狼さんの言葉に答えるように、邪魔をされて怒りに染まったオークが鳴き声を轟かせ、持っている剣を棍棒のように狼さんへ振り下ろします。
「失礼する。」「きゃっ、えっ?!」
その一撃を回避する時に、私を姫抱きをするように片手で支え、オークより距離を置くように後ろへ跳ぶように下がります。その場所へあーやんも付いてきます。
オークより離れた木の根元に私をゆっくりと降ろし、あーやんが側に寄り添ったことを確認するとオークへ向かって駆けだしていきました。

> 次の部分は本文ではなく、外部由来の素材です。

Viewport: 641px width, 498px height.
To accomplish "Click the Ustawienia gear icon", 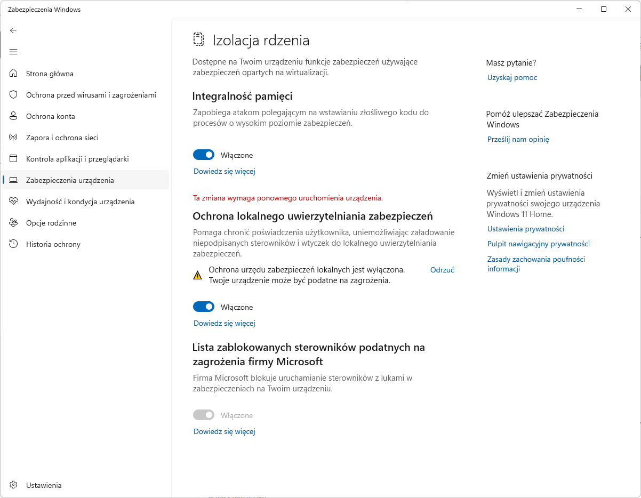I will [14, 485].
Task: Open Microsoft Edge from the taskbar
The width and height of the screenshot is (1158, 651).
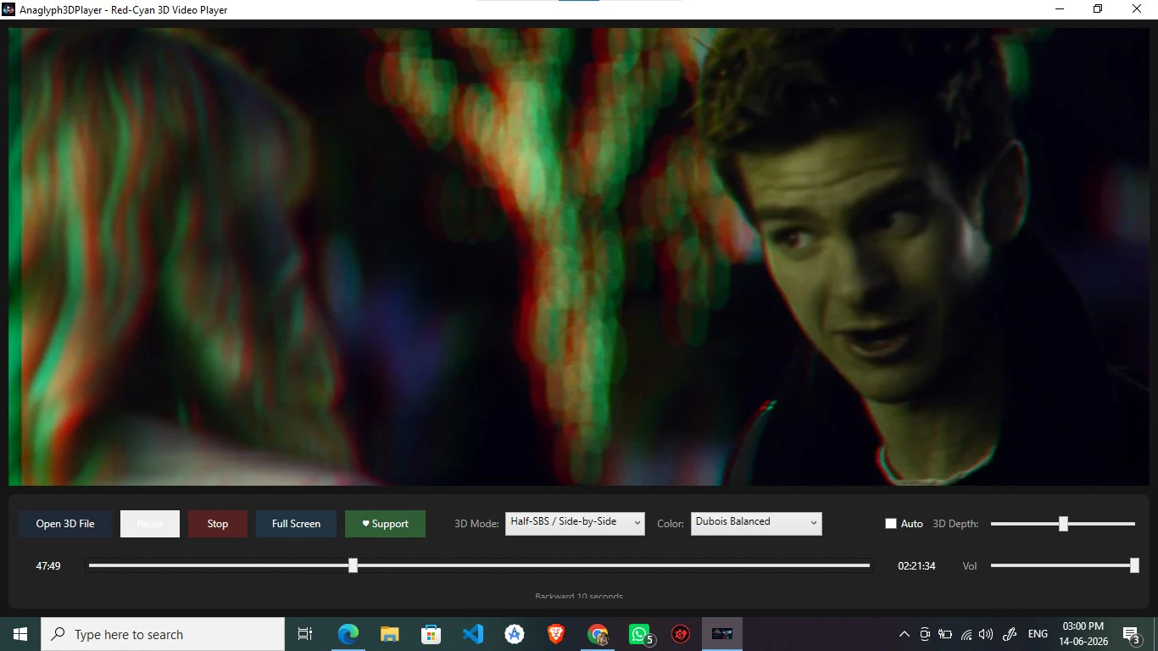Action: click(348, 634)
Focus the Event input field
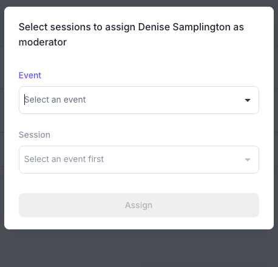Image resolution: width=278 pixels, height=267 pixels. (139, 100)
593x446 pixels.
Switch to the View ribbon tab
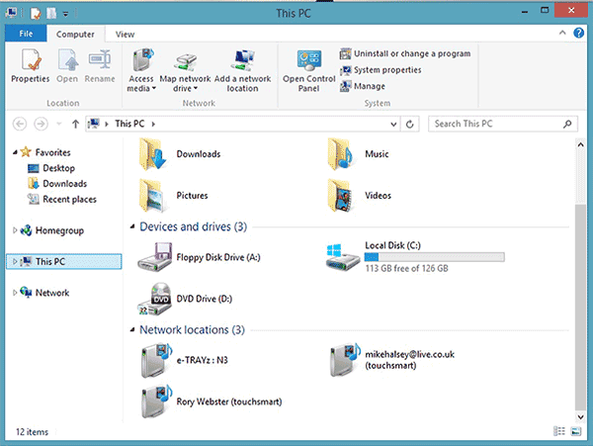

狼さんの闘う姿は、とても美しい物でした。まるで、剣舞を舞うかのようにオークを翻弄して、攻撃の隙を見逃すことなく責め立てる姿は、圧倒的な物だったとしか言えません。私は、そんな狼さんの美しい闘う姿に魅了されずにはいられないのでした。
狼さんは私にあまり血飛沫が上がる場面を見せたくなかったのでしょう。徐々にオークが弱っていくのを確認しながら、私に木の後ろへ回るように言ってきました。素直にその言葉に従うと、しばらくして"ゴロンッ"と何か大きな物が落ちて、転がるような音がしました。それが何か分からないはずがありません。見たい物ではありませんが、狼さんは怪我が治ったばかりの身体です。心配に思い、木の陰から顔を出そうとすると、目の前に狼さんがいました。
「見なくていい。」
そう言って、私を再び姫抱きをして自分の外套で私を包むようにします。私の視界にオークの死体が映ることがないように、胸元に私の頭を抱え込むようにします。そうして、お師匠様の結界の中へ狼さんは足早に進んでいきました。